For now, though, that does not seem to be the motivating factor in the recent debt dumps. Instead, it looks like the regimes involved are motivated by regular old domestic welfare-state politics.
In a bid to raise cash, foreign central banks and government institutions sold $57.2 billion of U.S. Treasury debt and other notes in January, according to figures released on Tuesday. That is up from $48 billion in December and the highest monthly tally on record going back to 1978…
So what are foreign central bankers doing with these piles of cash? They’re mostly using the funds to stimulate their own economies as the global growth slowdown and crash in oil prices continue to take their toll.
For instance, China has been liquidating its holdings of foreign debt to pump money into its slowing economy, plummeting currency and extremely volatile stock market. China, the largest owner of U.S. debt, trimmed its Treasury holdings by $8.2 billion in January, the Treasury Department said. The actual decline was likely larger considering China reported selling $100 billion of foreign-exchange reserves in January.
In other words, the Chinese government is selling what it can to keep its tax-and-spend economy going for a few more months.
So, it may not be a concerted effort to de-stabilize the US, and is just the latest sign that relatively speaking, the United States government is slightly less broke than the rest of the world. This is all thanks to the highly-productive US taxpayer, of course, who dutifully goes to work every day to generate more tax revenue for DC.
On the other hand, when every business associate you know is broke, you’ll end up broke (and in default), soon enough.
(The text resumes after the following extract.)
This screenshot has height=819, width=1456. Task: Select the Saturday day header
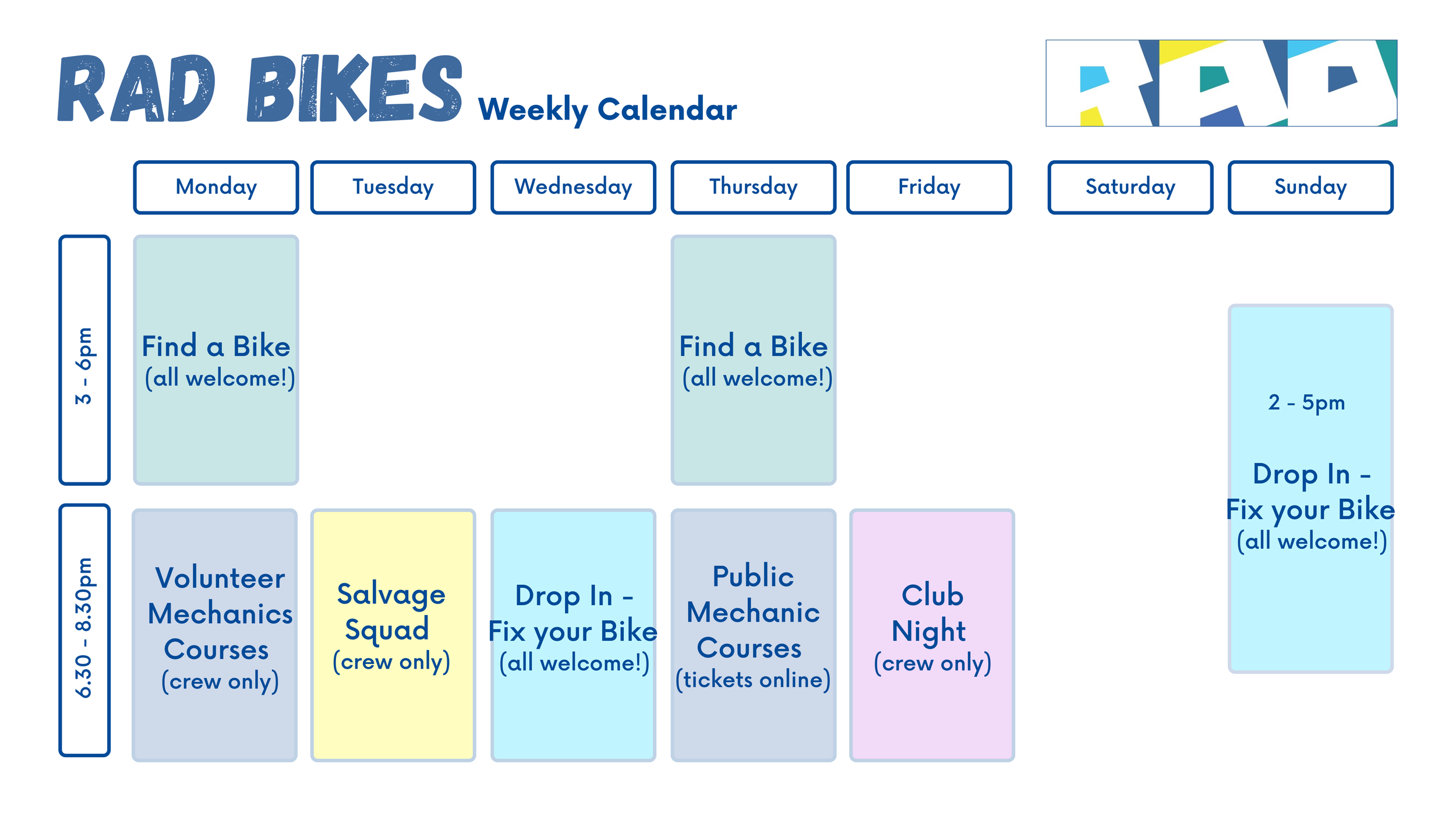(1130, 188)
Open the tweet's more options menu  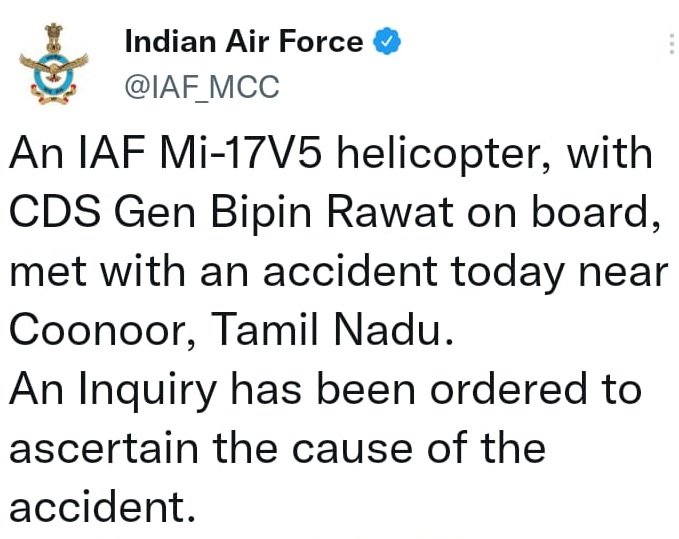pyautogui.click(x=668, y=45)
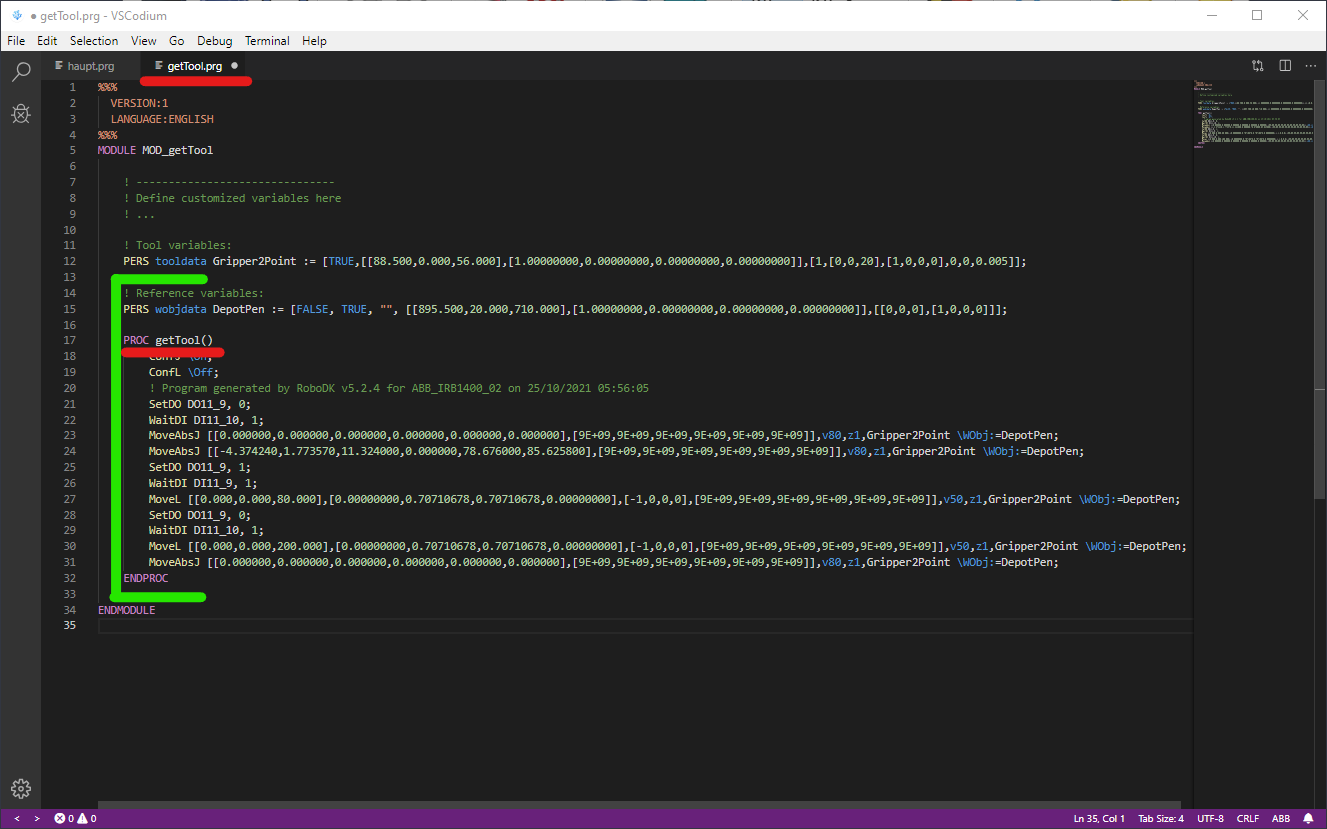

That may be where the US is heading.
In practice though, things won’t be that simple, because long before the US starts paying higher interest rates in its debt, the Federal Reserve will intervene. As foreign regimes and investors divest themselves, the gap continues to grow between what the Treasury needs in terms of deficit spending, and what foreign governments and private parties are willing to take on in terms of US debt.
That’s when the Fed will step in. As Barron’s recently noted:
[Macromaven’s Stephanie] Pomboy has little doubt that the Fed will step in to fill the gap left by others. In other words, debt monetization, a fancy term for printing money to cover the government’s debts, which in polite circles these days is called “quantitative easing.”
“Having pushed interest rates to zero, launched QE1 and QE2, there’s no reason to believe that the Fed is going to allow free-market forces to destroy the fragile recovery it has worked so hard to coax forth now. And make no mistake, at $800 billion, allowing the markets to resolve the shortfall in demand would send rates to levels that would absolutely quash this recovery…if not send the economy in a real depression.”
But her real concern is a bigger one. “The Fed’s ‘need’ to take on an even more active role as foreigners further slow the purchases of our paper is to put the pedal to the metal on the currency debasement race now being run in the developed world — a race which is speeding us all toward the end of the present currency regime.”
That is, if nobody else is willing to buy US government debt at rock bottom interest rates, then the Fed will just buy all that debt instead. And they’ll do it with printed money. And in the wake of that policy will come massive inflation of the money supply. The only alternative is enormous budget cuts and tax increases. From the state’s point of view, it makes much more sense to extract the needed money via inflation, rather than the more transparent method of taxation.